|
|
|
|
|
by fidotron
164 days ago
|
|
Because everyone that experiences the crime stops tolerating it and leaves. This is why the area around the greenbelt so closely resembles the inner cities of 20 years before. This isn't some new phenomenon - Lee Kuan Yew famously described the newspaper purchasing arrangement at Piccadilly Circus in the 1950s, which was incomprehensible by the 1980s. I'm old enough to remember when they had posters telling people not to wear iPod white earphones because that will get you mugged (and it would) - pure blaming the victim nonsense. If London defenders were half as enthusiastic about cleaning up their city as they are about attacking anyone pointing out the all too obvious problems they genuinely would be in utopia. |
|
Lived in central London, close to 100% of the crime was happening from one area. Police refused to go into that area because of "community relations". No crime in areas that didn't abut this location but no desire to fix. Police pretend to police.
Moved to South London, crime more prevalent but, again, certain areas are worse. Police won't go to these areas, "community relations" even worse. Cash machine near housing estate treated like lootbox. Next election comes round, candidate spends most of their time canvassing on estate. Police only go onto the estate to attend events with "community" telling them they are bigots. Crime continues.
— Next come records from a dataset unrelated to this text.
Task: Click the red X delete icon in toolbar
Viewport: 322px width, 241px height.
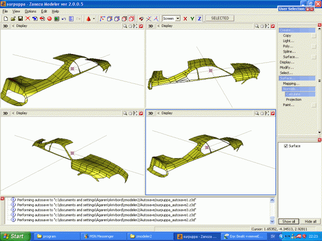Action: (x=28, y=19)
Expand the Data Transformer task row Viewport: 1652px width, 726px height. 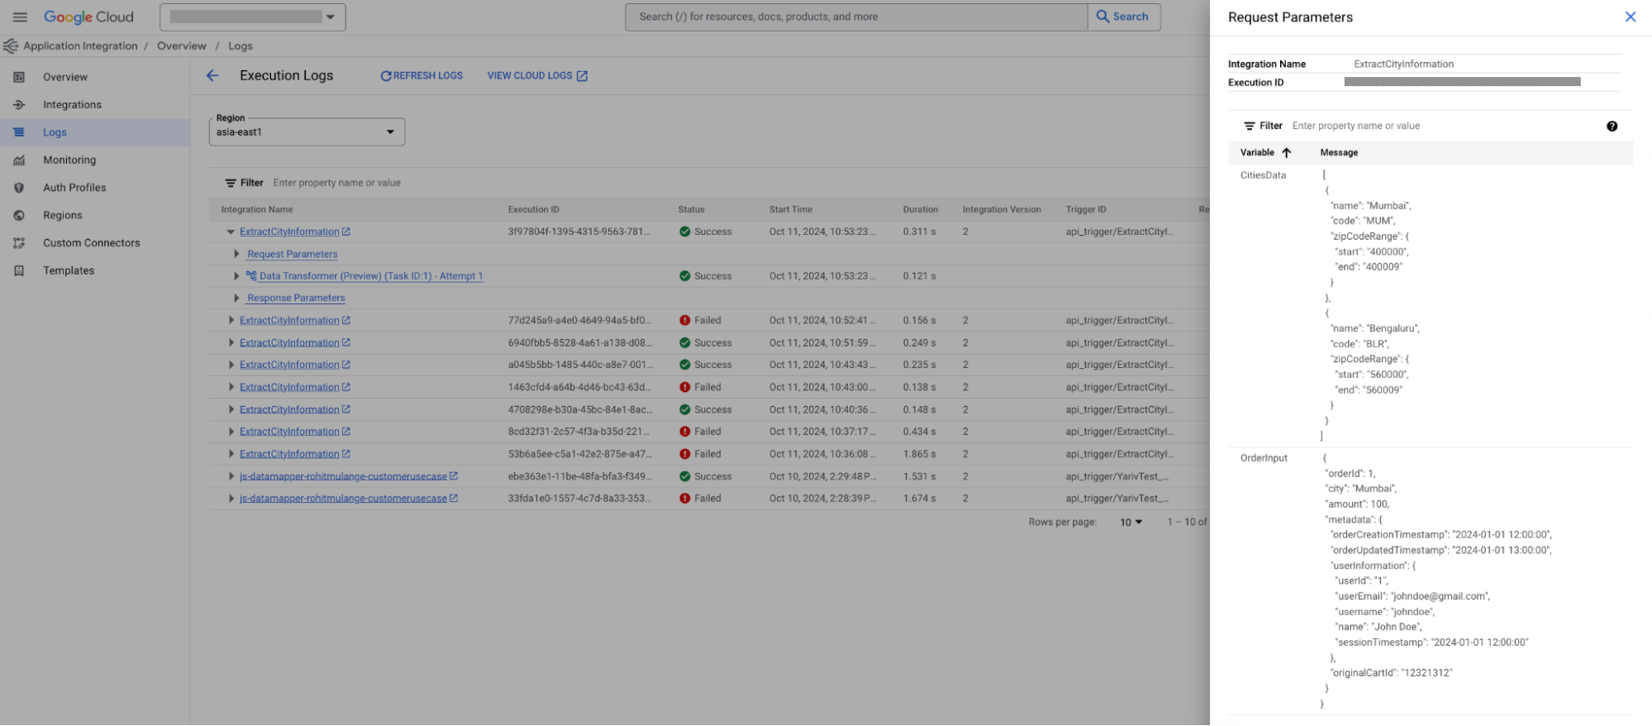click(x=236, y=276)
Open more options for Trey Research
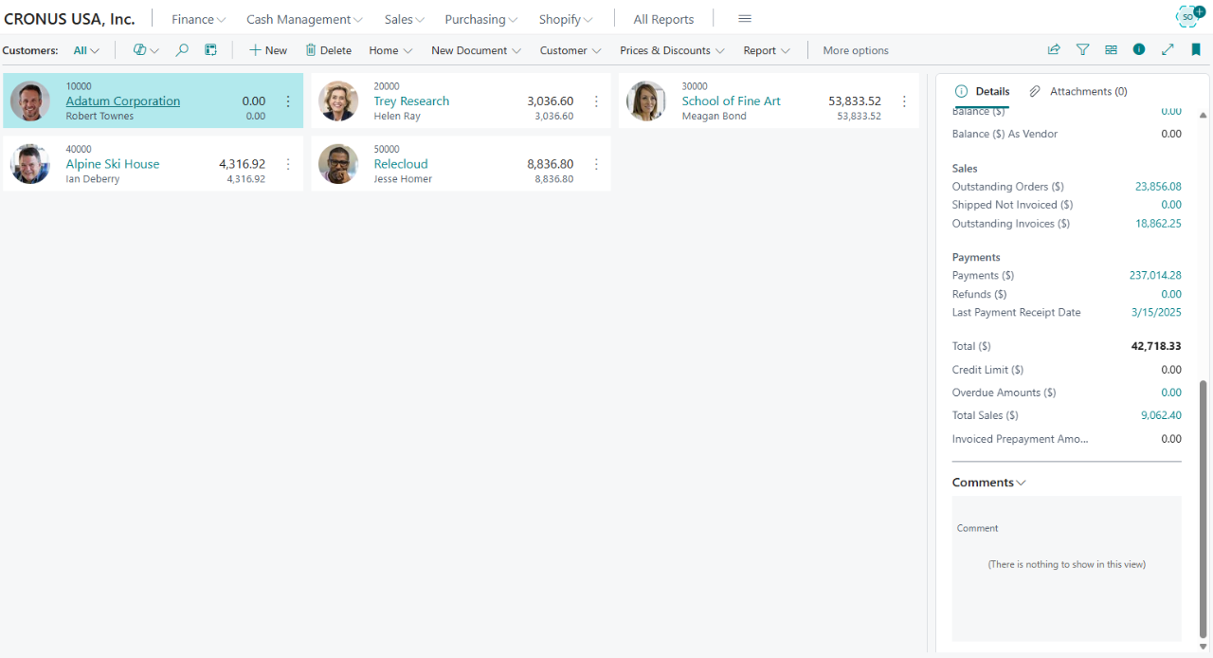 click(596, 101)
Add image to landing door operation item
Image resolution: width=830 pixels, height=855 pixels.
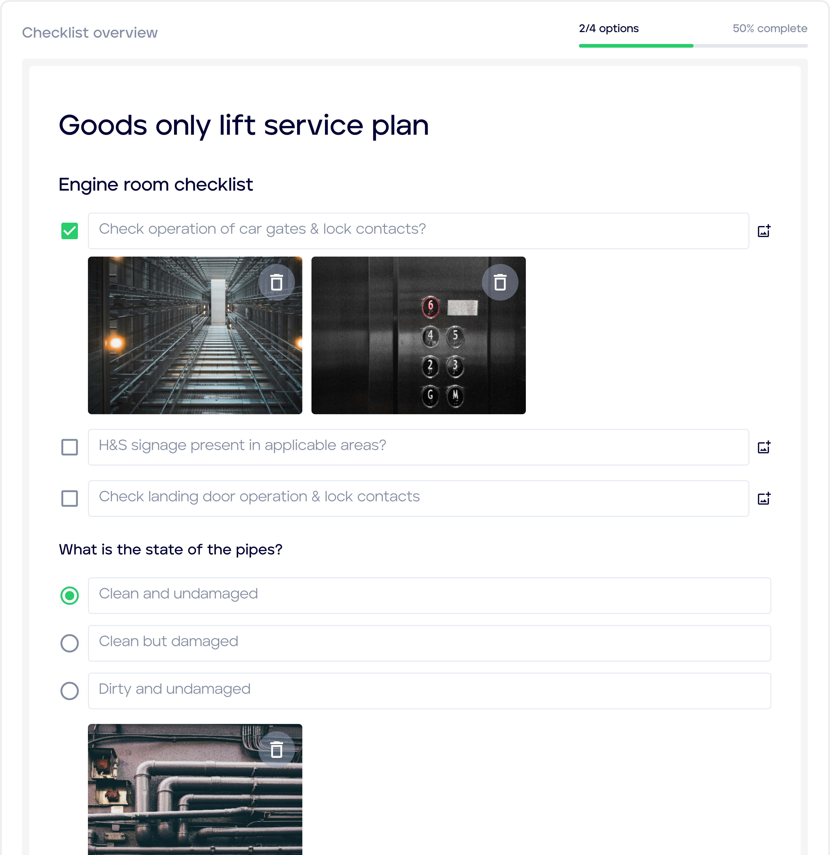(x=764, y=498)
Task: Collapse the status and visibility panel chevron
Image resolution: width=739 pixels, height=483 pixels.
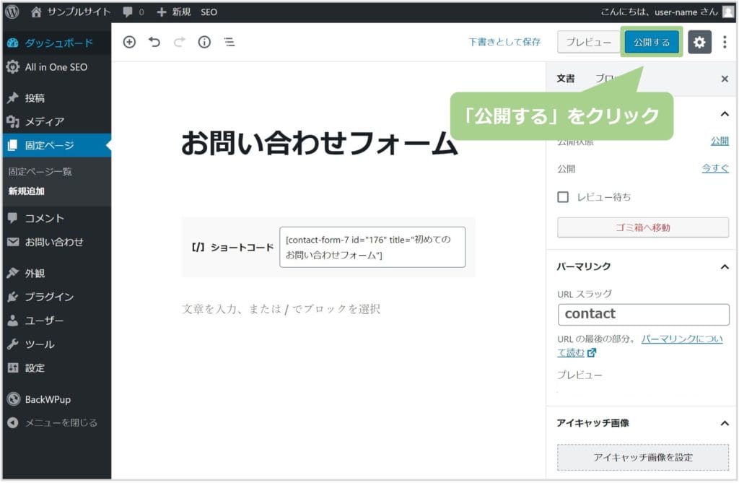Action: pyautogui.click(x=725, y=114)
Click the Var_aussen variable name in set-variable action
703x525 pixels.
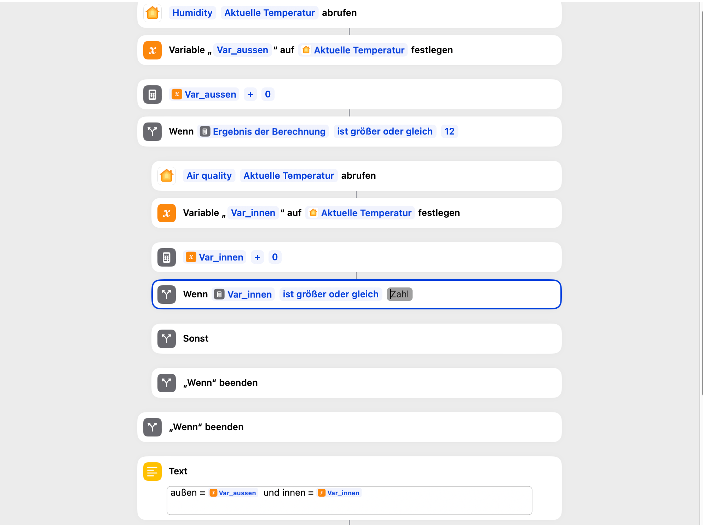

Everyone who works this out either leaves or, if they get enough money, move to safe areas of West London. Today's Londoners do not realise everyone has left, it is just a bunch of people who moved there in the last ten years telling everyone how brilliant it is and pretending they have lived there for years before being forced to leave too. Property prices suggest that actual long-term citizens are continuing to leave in large numbers.